>> start

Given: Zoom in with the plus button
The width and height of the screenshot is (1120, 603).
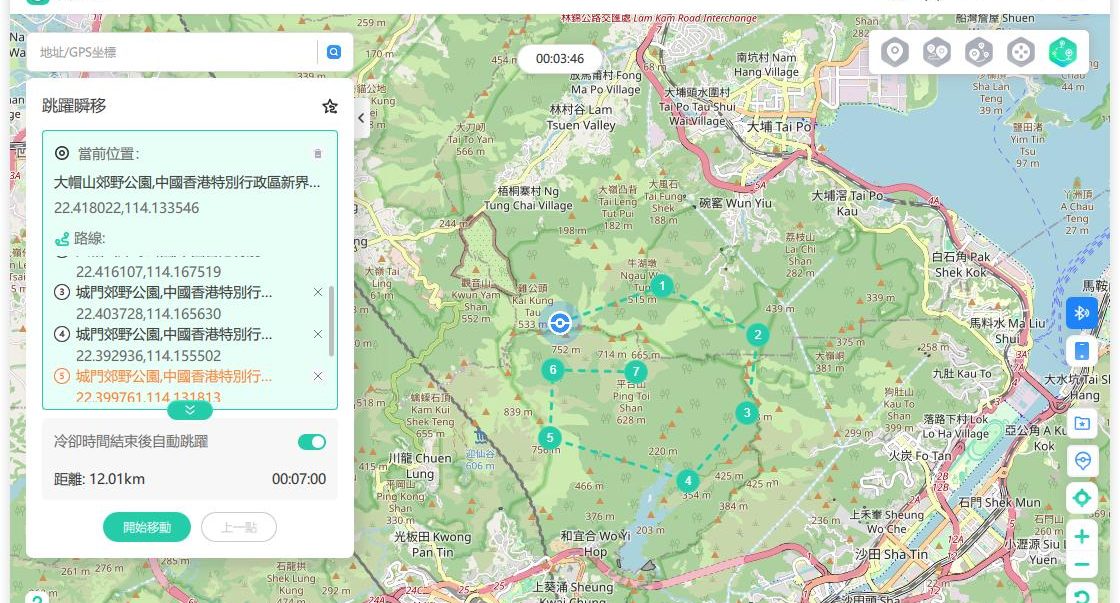Looking at the screenshot, I should [x=1081, y=537].
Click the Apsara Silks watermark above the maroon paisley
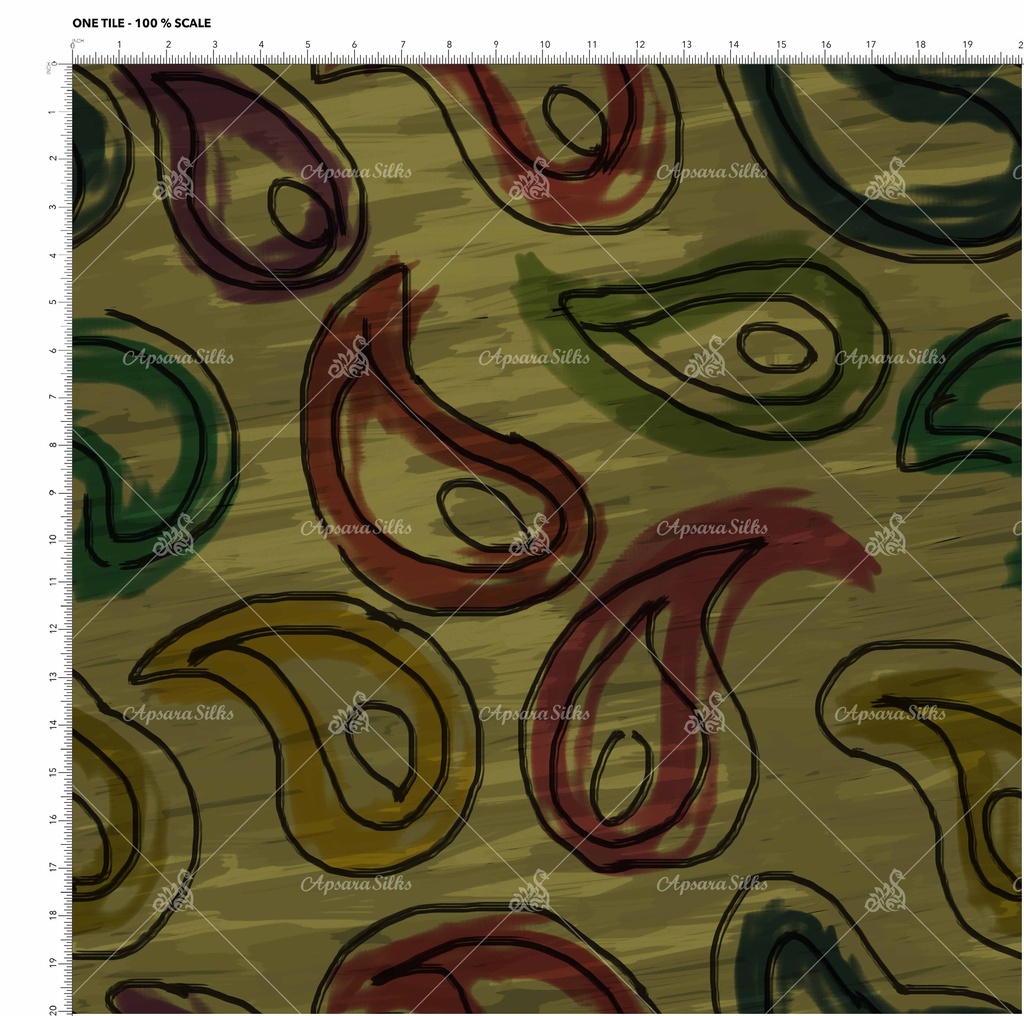The height and width of the screenshot is (1016, 1024). pos(712,527)
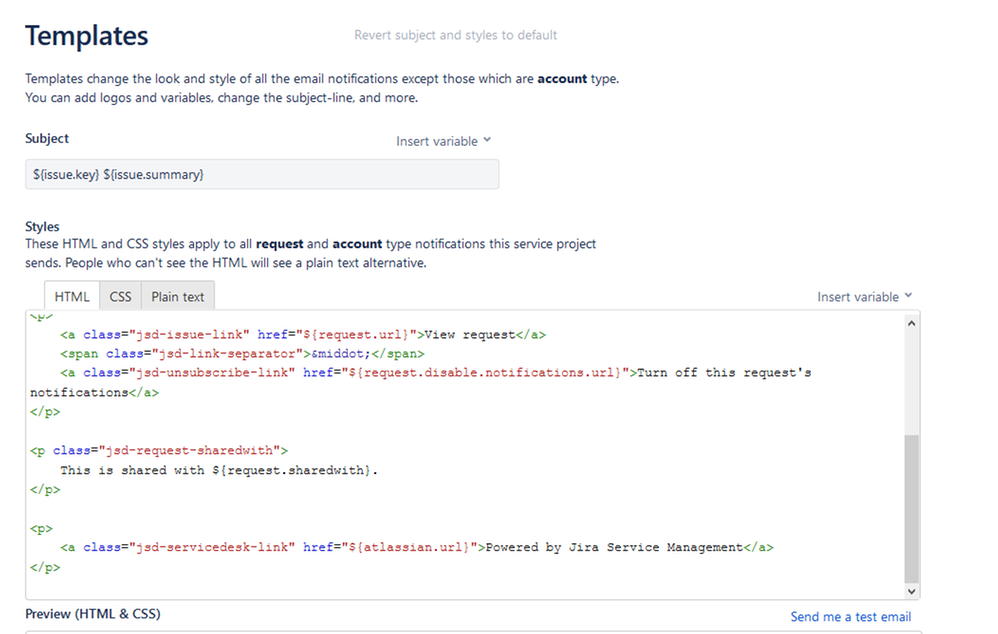Open Insert variable dropdown for Subject

tap(444, 141)
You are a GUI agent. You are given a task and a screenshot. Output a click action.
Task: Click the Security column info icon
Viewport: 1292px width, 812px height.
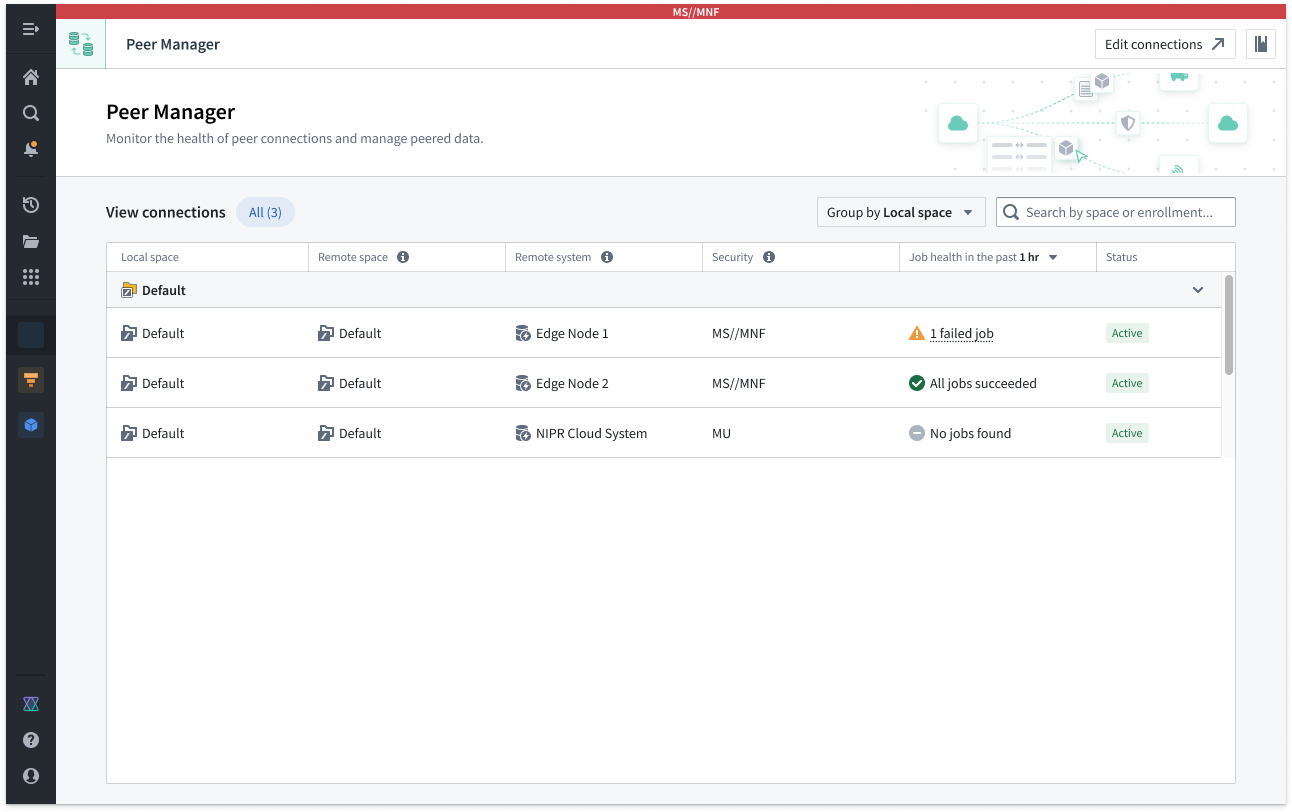coord(769,257)
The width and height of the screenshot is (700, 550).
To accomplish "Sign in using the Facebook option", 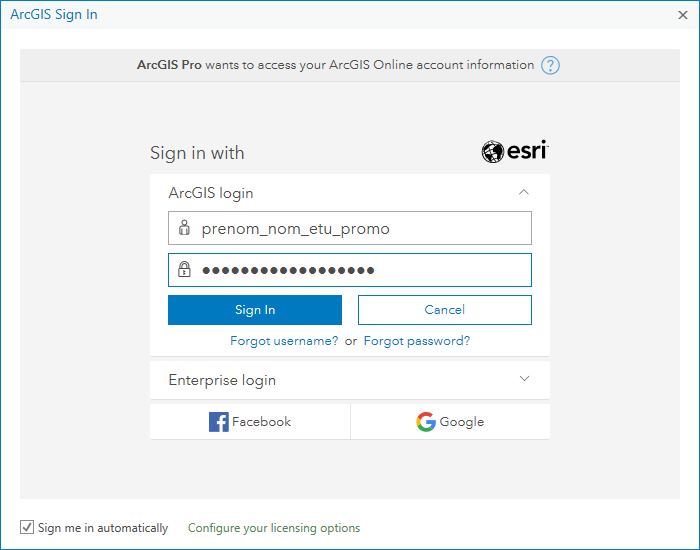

>> end

— Written problem —
Can you retype all of the data above word for word, leaving the pictures out?

— Completed task —
Given: Zoom in with the plus button
The width and height of the screenshot is (1120, 603).
Looking at the screenshot, I should [x=1081, y=537].
Click the Apsara Silks watermark above the maroon paisley
The height and width of the screenshot is (1016, 1024). pos(712,527)
Open Insert variable dropdown for Subject

tap(444, 141)
You are a GUI agent. You are given a task and a screenshot. Output a click action.
Task: Click the Security column info icon
Viewport: 1292px width, 812px height.
coord(769,257)
The width and height of the screenshot is (700, 550).
To accomplish "Sign in using the Facebook option", 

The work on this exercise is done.